- Born: Charles Symonds Leaf 13 November 1895 Marylebone
- Died: 19 February 1947 (aged 51)
- Education: Harrow School
- Alma mater: Trinity College, Cambridge
- Children: 3 Derek Leaf DSC with bar, Freydis Sharland, Robin Leaf
- Allegiance: United Kingdom
- Branch: British Army Royal Marines
- Service years: 1914–1918 1943–1945
- Rank: Lieutenant
- Conflicts: First World War Second World War

= Charles Leaf =

British sailor

Charles Symonds Leaf, (13 November 1895 – 19 February 1947) was a British sailor who competed in the 1936 Summer Olympics. He contributed to the design and build of the Merlin Rocket sailing dinghy.

==Biography==
Leaf was educated at Harrow School, an all-boys independent boarding school, and at Trinity College, Cambridge.

Leaf was an amateur archaeologist. On 11 January 1934, he was elected a Fellow of the Society of Antiquaries (FSA). He donated the majority of his archaeological finds to the Fitzwilliam Museum, Cambridge.

In 1936 he was a crew member of the British boat Lalage which won the gold medal in the 6 metre class.

On 22 August 1917, Leaf married Catherine Blanche Kay-Shuttleworth, daughter of Ughtred Kay-Shuttleworth, 1st Baron Shuttleworth. They had two children.

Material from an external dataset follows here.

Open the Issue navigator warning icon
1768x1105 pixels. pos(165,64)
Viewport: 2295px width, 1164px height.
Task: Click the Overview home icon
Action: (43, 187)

Their daughter Freydis Sharland went on to be an Air Transport Auxiliary pilot during the Second World War and one of the first women to qualify for RAF wings.

===Military service===
Leaf served in the British Army during the First World War. On 18 October 1914, he was commissioned as a second lieutenant in the 5th (Territorial Force) Battalion, Buffs (East Kent Regiment). He was promoted to temporary lieutenant on 22 January 1916. He was seconded to the Machine Gun Corps (MGC) on 3 April 1917. He was promoted to substantive lieutenant on 12 May 1917 with seniority in that rank from 1 June 1916. He ceased to be employed by the MGC on 30 December 1918, and rejoined his regiment the same day.

He served in the Royal Marines during the Second World War. He was commissioned in the Royal Marines as a probationary temporary lieutenant on 21 June 1943. His commission was confirmed on 21 December 1943 and he became a temporary lieutenant. His commission was terminated on 27 July 1945.